GIVEN EXERCISE
Arrange the lines of the material as a Markdown table with the columns Row and Line, starting at the line that contains "You are a GUI" and ending at the end of the material. Number the rows, skip blank lines, and leave the pictures out.

Interface element records
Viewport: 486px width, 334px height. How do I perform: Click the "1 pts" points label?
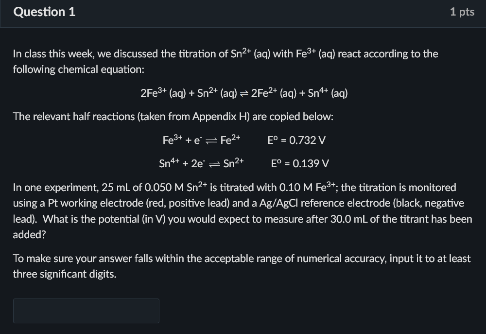pos(462,12)
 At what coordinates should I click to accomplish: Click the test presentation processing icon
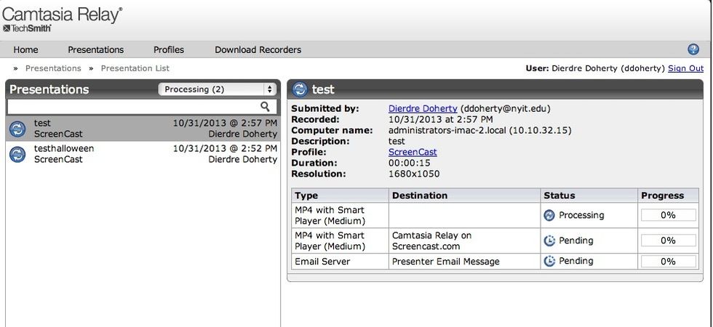(x=17, y=129)
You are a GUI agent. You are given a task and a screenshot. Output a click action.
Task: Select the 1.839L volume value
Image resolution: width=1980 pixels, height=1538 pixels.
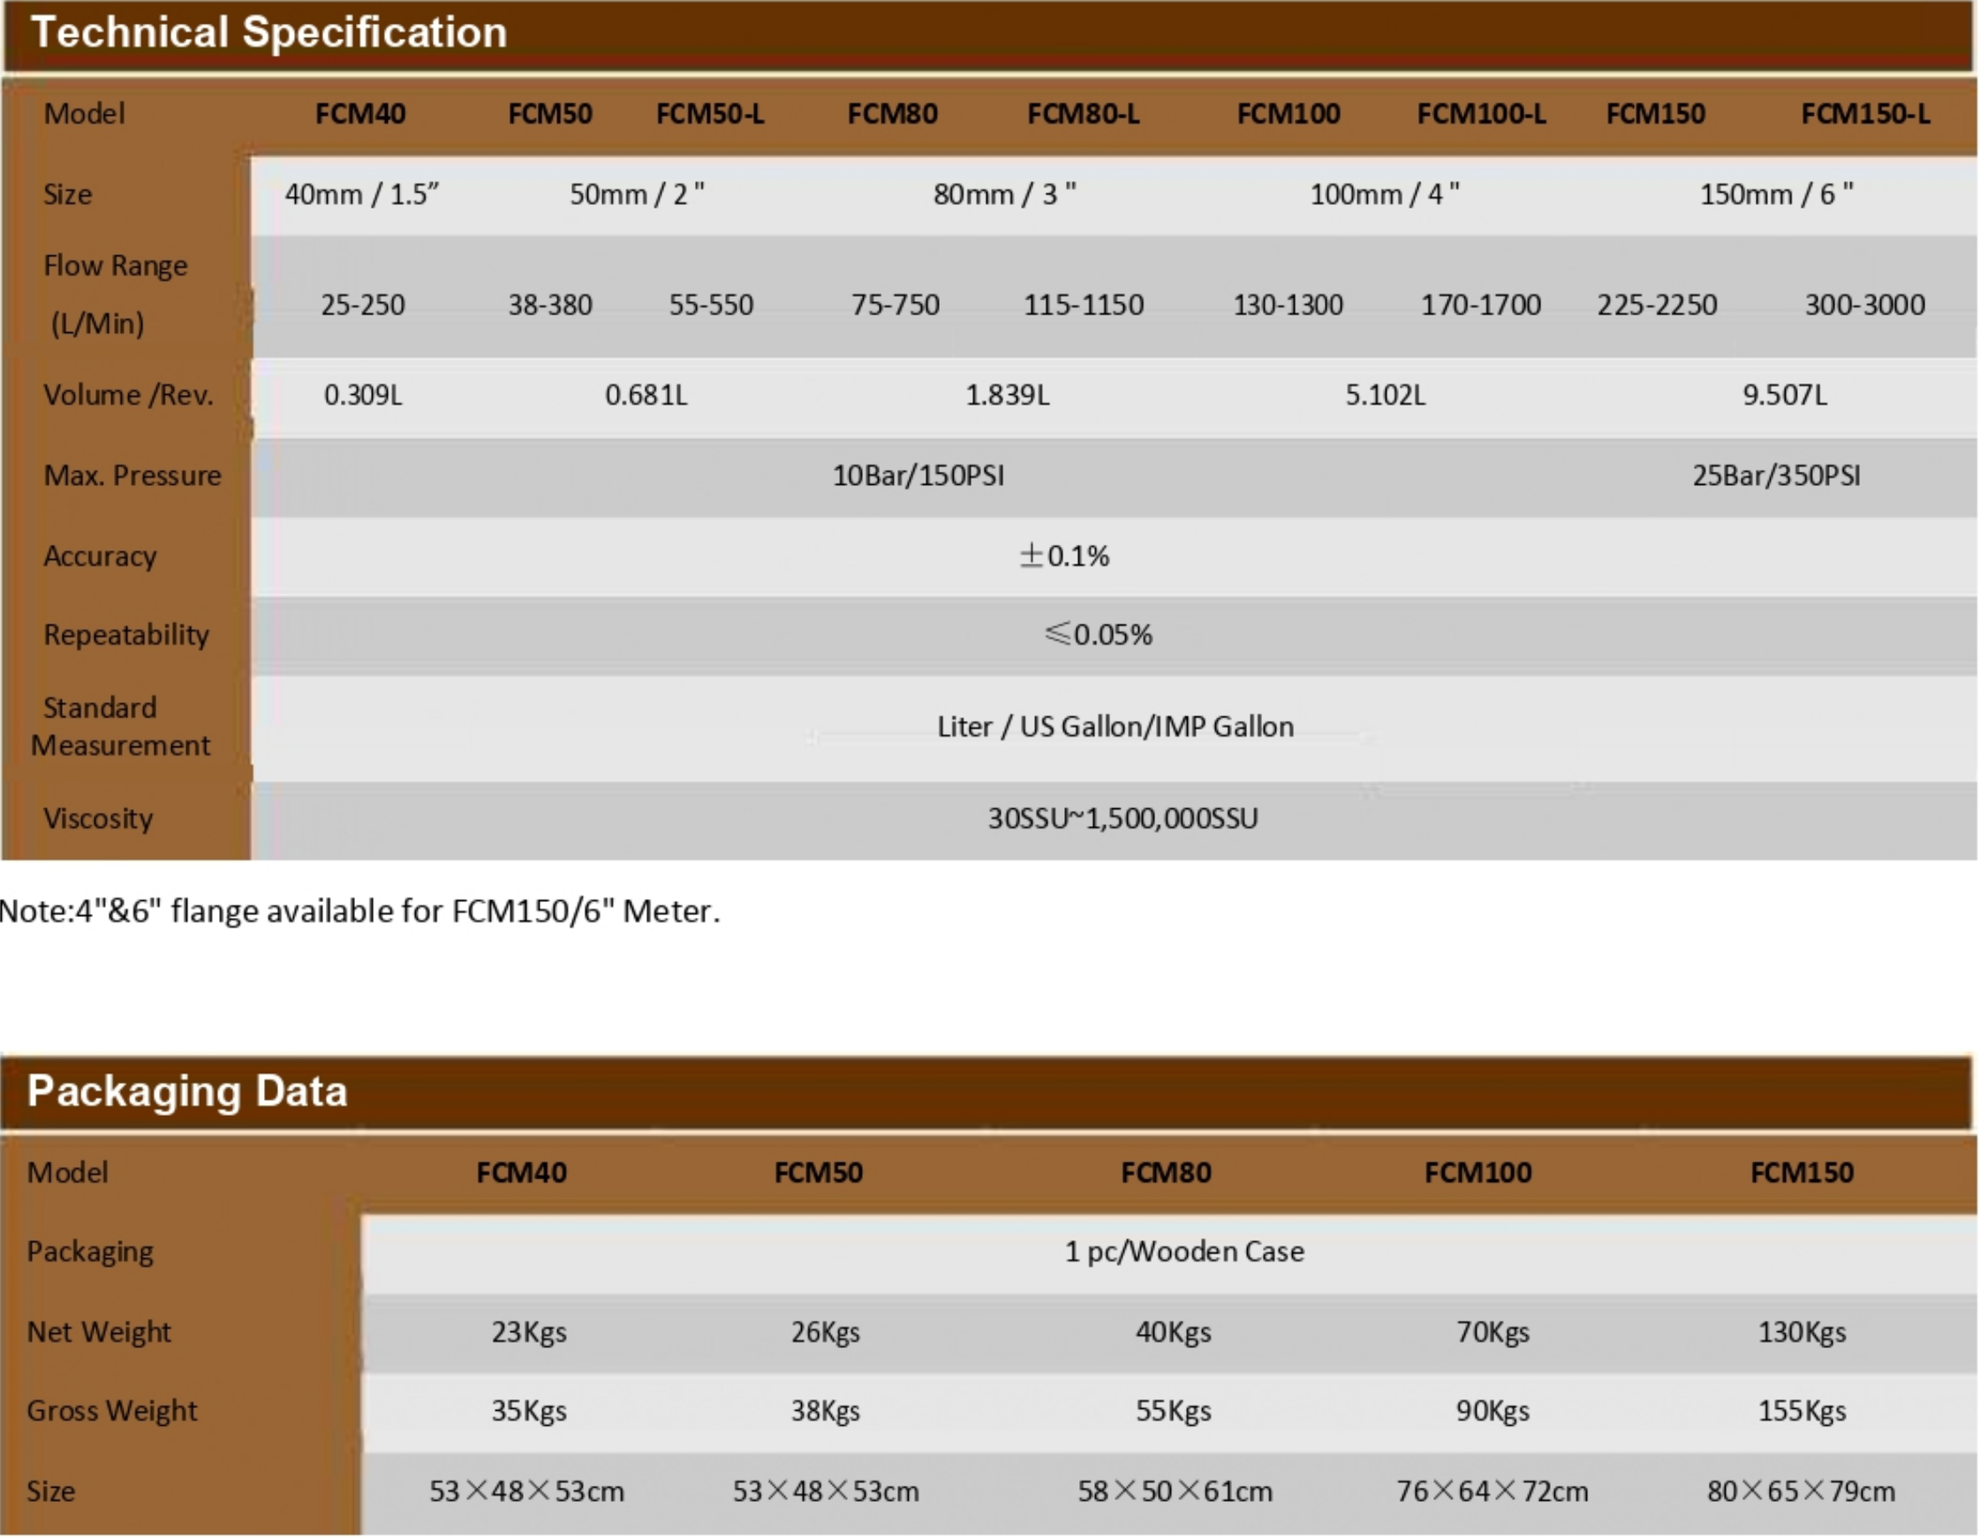pyautogui.click(x=1007, y=395)
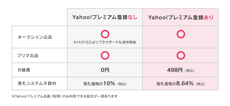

REPLY
| Row | Line |
|---|---|
| 1 | You are a GUI agent. You are given a task and a screenshot. Output a click action. |
| 2 | Task: Select the 1.839L volume value |
| 3 | Image resolution: width=1980 pixels, height=1538 pixels. |
| 4 | pyautogui.click(x=1007, y=395) |